### RECORDS SUPPLIED
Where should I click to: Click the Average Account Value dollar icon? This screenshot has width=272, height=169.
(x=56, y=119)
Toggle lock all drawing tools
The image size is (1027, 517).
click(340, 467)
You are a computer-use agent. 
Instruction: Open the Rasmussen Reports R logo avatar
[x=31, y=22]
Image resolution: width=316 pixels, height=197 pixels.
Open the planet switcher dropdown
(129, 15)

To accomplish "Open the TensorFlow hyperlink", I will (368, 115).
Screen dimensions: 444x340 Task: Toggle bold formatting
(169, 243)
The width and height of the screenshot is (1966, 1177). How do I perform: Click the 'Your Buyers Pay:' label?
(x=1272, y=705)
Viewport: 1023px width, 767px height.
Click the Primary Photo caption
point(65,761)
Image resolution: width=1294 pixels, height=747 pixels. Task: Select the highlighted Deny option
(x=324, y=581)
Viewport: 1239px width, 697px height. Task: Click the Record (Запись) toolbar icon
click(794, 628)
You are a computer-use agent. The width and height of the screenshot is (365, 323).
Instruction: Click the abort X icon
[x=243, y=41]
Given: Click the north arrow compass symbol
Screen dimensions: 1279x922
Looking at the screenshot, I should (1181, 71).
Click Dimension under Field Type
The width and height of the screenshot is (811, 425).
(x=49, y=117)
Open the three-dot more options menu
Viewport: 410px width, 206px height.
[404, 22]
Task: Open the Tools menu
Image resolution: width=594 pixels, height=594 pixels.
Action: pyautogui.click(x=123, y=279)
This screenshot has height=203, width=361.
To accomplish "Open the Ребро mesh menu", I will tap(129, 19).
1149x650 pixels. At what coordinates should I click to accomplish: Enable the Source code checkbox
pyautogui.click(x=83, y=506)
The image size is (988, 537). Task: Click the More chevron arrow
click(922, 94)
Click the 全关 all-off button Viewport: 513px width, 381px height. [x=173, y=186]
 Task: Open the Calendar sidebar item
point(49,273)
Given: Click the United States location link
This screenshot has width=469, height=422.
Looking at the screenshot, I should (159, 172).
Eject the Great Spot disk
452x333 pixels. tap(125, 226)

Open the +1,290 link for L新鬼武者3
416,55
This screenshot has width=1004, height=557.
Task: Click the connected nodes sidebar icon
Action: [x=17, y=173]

### WHAT YOU HAVE TO DO
Copy out exactly the lines running from the line with "Open the three-dot more options menu" to the end of the records, inclusive.

### THE COMPLETED TASK
Open the three-dot more options menu
Viewport: 410px width, 206px height.
[404, 22]
Task: Open the Tools menu
Image resolution: width=594 pixels, height=594 pixels.
Action: pyautogui.click(x=123, y=279)
This screenshot has height=203, width=361.
To accomplish "Open the Ребро mesh menu", I will tap(129, 19).
1149x650 pixels. At what coordinates should I click to accomplish: Enable the Source code checkbox
pyautogui.click(x=83, y=506)
The image size is (988, 537). Task: Click the More chevron arrow
click(922, 94)
Click the 全关 all-off button Viewport: 513px width, 381px height. [x=173, y=186]
 Task: Open the Calendar sidebar item
point(49,273)
Given: Click the United States location link
This screenshot has width=469, height=422.
Looking at the screenshot, I should (159, 172).
Eject the Great Spot disk
452x333 pixels. tap(125, 226)

Open the +1,290 link for L新鬼武者3
416,55
This screenshot has width=1004, height=557.
Task: Click the connected nodes sidebar icon
Action: [x=17, y=173]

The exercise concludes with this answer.